___ TEXT SECTION ___

In 2024 a live-action film was released entitled Turma da Mônica Jovem: Reflexos do Medo (lit. Monica Teen: Reflexes of Fear), being directed by Mauricio Eça. However, the film had a negative reception being considered by many as inferior to other live-actions based on Mauricio de Sousa's characters and being considered a terrible adaptation of the comics, with part of the criticism being the poor performances of actors like Sophia Valverde as Monica.

== Spin-offs ==
A spin-off based on Chuck Billy 'n' Folks titled Chico Bento Moço was published between 2013 and 2021 with the story running parallel to Monica Adventures.

In 2016, Mauricio de Sousa expressed interest in producing an adult version with his characters being 23 years old and addressing more mature themes with the possibility of Monica and Jimmy Five having a child. However, over time, the project ended up being shelved and was never spoken about again.

== Products ==
A collection of 5 dolls of Monica, Maggy and Marina in their teenage versions featured in this series were sold in 2009 by toy manufacturer Gulliver. A card game based on the first saga with 110 cards was also released in 2009 by Panini Comics.

Two books were released in 2010, with the titles Coisas que os Garotos Devem Saber (Things that the Boys Should Know) and Coisas que as Garotas Devem Saber (Things that the Girls Should Know). They often talk of puberty, relationships, and sexuality.

___ PROVIDED RECORDS ___

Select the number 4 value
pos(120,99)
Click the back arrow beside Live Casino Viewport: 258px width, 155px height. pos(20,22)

___
___ PROVIDED RECORDS ___

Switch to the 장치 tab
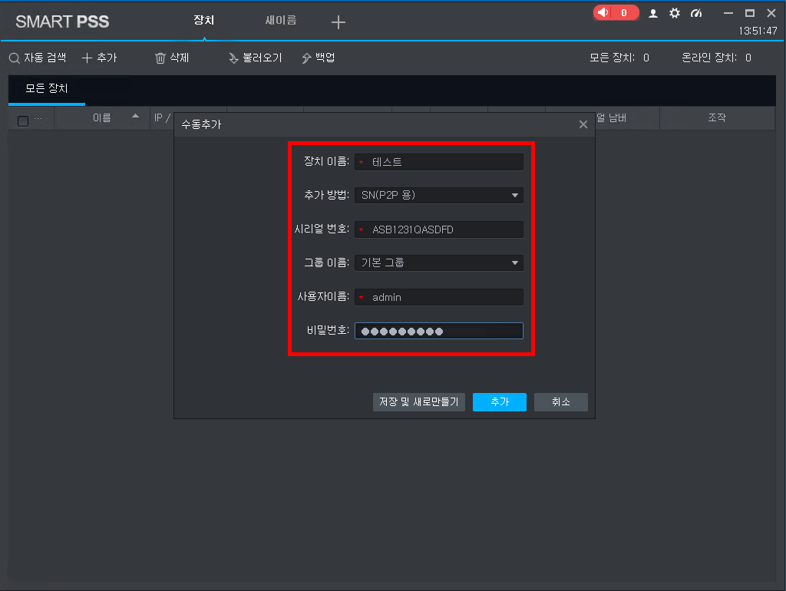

___
___ PROVIDED RECORDS ___

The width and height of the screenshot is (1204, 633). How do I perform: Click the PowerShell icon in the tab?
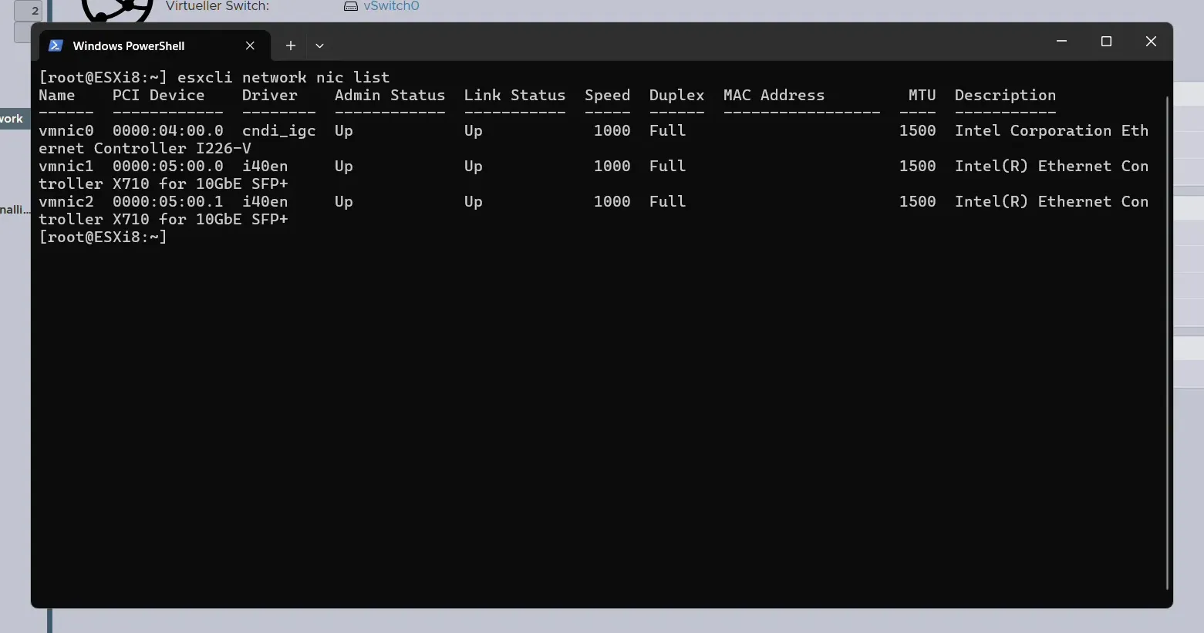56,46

___

** HOW TO COMPLETE THIS TASK **
List every distinct year mentioned in the text about Monica Teen, in the order each first appears.

** TASK OUTPUT **
2024, 2013, 2021, 2016, 2009, 2010